On a separate issue, the BoE has implemented special measures for tackling the outbreak of coronavirus from last week, on the first day of Andrew Bailey taking over as governor. At a press conference earlier this month, outgoing governor Mark Carney said the bank was taking “a series of contingency measures” to tackle Covid-19 risks, including the splitting and rotation of critical teams.



The bank’s new shift pattern involves splitting the organisation’s staff so that some teams come into the office while others work from home, with teams trading places on a weekly basis. The impact of the coronavirus has swept through the financial services sector, with a number of banks and fund managers relocating staff to contingency sites.



The pattern of relocating and of asking staff to work from home has spread widely throughout the UK and has spread globally among banks and various other sectors. In the UK, American banks Citigroup and Morgan Stanley have relocated staff to different sites. In New York, JP Morgan have asked up to half of the staff to work from home as it joins other large financial institutions.
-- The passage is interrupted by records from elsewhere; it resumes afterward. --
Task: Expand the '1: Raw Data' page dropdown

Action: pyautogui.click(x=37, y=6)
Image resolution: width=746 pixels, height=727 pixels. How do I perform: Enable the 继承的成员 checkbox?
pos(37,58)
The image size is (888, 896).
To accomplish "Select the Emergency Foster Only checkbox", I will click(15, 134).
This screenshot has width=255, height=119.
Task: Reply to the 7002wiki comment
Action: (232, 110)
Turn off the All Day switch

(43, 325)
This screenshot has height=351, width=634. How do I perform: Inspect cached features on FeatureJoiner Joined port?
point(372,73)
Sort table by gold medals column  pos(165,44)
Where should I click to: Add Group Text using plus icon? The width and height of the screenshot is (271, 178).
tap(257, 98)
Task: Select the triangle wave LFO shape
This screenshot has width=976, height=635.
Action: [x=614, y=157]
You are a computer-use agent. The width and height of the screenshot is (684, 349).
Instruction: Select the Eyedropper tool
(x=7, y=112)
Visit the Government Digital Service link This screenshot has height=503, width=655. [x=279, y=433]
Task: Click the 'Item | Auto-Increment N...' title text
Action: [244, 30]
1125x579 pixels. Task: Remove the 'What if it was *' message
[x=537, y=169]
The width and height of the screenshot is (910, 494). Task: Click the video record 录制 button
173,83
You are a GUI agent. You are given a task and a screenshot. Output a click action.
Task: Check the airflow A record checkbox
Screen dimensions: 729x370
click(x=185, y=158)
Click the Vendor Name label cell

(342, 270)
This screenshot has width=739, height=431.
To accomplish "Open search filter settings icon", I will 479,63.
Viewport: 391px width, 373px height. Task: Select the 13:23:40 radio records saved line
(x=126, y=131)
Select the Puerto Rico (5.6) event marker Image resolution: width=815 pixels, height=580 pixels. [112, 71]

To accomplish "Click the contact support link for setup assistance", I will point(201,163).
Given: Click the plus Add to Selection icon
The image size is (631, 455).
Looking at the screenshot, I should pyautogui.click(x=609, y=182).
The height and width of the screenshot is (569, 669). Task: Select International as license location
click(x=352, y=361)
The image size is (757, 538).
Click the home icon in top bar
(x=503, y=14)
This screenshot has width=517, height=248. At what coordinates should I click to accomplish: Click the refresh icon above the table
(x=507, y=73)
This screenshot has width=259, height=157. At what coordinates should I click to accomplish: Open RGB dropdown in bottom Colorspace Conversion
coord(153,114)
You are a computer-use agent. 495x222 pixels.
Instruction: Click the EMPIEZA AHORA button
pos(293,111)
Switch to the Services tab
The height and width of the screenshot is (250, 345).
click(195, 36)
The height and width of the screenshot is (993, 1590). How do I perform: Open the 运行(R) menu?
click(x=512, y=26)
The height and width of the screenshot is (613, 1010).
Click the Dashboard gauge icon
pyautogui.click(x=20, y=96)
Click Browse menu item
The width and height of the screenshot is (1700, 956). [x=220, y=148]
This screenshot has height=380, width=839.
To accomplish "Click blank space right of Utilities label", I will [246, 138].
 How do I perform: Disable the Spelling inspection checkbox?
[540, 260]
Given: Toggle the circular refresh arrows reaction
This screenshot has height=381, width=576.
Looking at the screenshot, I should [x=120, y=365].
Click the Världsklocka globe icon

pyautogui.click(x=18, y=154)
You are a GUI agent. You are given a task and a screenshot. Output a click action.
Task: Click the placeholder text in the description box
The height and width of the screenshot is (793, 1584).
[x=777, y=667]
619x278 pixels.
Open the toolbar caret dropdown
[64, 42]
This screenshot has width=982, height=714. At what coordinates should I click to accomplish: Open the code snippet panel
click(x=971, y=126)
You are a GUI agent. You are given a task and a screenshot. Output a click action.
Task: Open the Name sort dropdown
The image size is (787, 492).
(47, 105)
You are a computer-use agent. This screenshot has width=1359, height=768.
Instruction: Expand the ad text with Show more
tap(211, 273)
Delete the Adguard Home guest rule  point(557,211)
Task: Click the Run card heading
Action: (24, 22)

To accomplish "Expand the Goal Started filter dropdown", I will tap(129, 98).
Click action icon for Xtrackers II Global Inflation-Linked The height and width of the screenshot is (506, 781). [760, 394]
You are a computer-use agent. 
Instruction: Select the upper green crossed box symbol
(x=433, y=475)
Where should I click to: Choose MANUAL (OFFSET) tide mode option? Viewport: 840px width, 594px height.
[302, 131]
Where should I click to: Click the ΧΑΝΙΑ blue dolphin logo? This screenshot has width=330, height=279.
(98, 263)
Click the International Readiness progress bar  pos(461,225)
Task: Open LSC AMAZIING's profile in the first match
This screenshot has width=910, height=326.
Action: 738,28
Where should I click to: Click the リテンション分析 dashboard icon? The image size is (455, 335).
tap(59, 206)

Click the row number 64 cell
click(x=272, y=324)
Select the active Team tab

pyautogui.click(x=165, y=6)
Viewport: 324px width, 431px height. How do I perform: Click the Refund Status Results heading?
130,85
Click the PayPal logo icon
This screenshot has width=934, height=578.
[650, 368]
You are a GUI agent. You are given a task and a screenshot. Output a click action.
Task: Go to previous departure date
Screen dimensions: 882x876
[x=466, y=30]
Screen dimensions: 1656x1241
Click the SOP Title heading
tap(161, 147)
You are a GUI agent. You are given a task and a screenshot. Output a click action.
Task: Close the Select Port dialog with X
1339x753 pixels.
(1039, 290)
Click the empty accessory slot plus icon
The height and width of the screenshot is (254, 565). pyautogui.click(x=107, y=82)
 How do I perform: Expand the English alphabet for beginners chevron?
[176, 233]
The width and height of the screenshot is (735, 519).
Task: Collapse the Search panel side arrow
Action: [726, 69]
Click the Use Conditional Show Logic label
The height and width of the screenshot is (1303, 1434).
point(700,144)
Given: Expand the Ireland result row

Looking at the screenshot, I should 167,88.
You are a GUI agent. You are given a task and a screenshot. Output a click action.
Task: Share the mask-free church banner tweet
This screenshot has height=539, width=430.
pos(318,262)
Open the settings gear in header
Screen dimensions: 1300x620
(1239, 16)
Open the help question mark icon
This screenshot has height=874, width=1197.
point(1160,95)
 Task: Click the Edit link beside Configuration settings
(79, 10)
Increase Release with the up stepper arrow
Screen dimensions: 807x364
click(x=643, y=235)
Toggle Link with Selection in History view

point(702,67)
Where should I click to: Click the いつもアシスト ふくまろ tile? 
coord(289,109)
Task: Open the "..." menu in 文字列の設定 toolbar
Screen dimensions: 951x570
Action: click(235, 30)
Reinsurer Swiss Re, has asked its staff across the globe to work from home in response to the virus outbreak.



Swiss Re, which has 15,000 employees globally, has asked its workers in Beijing, Hong Kong, Shanghai, Tokyo, Seoul and Singapore to work remotely, and split its team in Switzerland, with 50 per cent of employees asked to work from home as part of recommendations by Swiss health authorities. Its employees in Milan are also working from home, in line with local government restrictions. This trend of work-arrangement is, understandably, continuing to be on the increase during this critical period.